(Data provided)
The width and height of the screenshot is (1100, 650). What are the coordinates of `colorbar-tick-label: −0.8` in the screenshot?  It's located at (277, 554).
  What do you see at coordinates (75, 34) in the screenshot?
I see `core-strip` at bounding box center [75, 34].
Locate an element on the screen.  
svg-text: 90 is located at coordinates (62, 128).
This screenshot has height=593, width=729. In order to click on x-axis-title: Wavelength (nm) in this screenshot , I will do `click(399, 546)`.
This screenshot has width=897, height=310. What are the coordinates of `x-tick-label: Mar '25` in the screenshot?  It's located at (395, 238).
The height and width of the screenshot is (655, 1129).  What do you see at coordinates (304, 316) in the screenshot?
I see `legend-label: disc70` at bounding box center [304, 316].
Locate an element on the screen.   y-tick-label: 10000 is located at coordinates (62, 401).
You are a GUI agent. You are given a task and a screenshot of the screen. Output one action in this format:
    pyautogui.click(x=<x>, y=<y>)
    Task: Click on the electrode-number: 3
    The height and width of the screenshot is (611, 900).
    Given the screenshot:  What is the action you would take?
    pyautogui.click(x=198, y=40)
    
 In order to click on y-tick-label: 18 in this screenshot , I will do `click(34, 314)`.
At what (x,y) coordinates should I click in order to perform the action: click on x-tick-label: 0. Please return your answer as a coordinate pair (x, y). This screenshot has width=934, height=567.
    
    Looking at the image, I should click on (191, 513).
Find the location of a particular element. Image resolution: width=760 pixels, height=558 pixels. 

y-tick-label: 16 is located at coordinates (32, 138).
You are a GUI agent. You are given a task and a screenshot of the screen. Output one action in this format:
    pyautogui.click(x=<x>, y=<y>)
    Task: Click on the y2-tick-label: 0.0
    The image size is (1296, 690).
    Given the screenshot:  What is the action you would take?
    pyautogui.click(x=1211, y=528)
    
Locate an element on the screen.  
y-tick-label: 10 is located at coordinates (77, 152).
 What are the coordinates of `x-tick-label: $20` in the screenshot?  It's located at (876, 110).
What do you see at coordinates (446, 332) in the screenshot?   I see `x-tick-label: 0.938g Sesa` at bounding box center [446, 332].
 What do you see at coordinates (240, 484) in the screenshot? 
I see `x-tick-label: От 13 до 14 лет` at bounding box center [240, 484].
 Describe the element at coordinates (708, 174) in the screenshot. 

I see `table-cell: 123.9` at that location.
(End Data provided)
Problem
Put the lines of the records into a JSON list of strings, one string per line, leaving out blank lines. Begin at the line that contains "At what (x,y)" and stop after the line that contains "center [240, 484].".

Solution for this task
[
  "At what (x,y) coordinates should I click in order to perform the action: click on x-tick-label: 0. Please return your answer as a coordinate pair (x, y). This screenshot has width=934, height=567.",
  "    Looking at the image, I should click on (191, 513).",
  "Find the location of a particular element. Image resolution: width=760 pixels, height=558 pixels. ",
  "y-tick-label: 16 is located at coordinates (32, 138).",
  "You are a GUI agent. You are given a task and a screenshot of the screen. Output one action in this format:",
  "    pyautogui.click(x=<x>, y=<y>)",
  "    Task: Click on the y2-tick-label: 0.0",
  "    The image size is (1296, 690).",
  "    Given the screenshot:  What is the action you would take?",
  "    pyautogui.click(x=1211, y=528)",
  "Locate an element on the screen.  ",
  "y-tick-label: 10 is located at coordinates (77, 152).",
  " What are the coordinates of `x-tick-label: $20` in the screenshot?  It's located at (876, 110).",
  "What do you see at coordinates (446, 332) in the screenshot?   I see `x-tick-label: 0.938g Sesa` at bounding box center [446, 332].",
  " What do you see at coordinates (240, 484) in the screenshot? ",
  "I see `x-tick-label: От 13 до 14 лет` at bounding box center [240, 484]."
]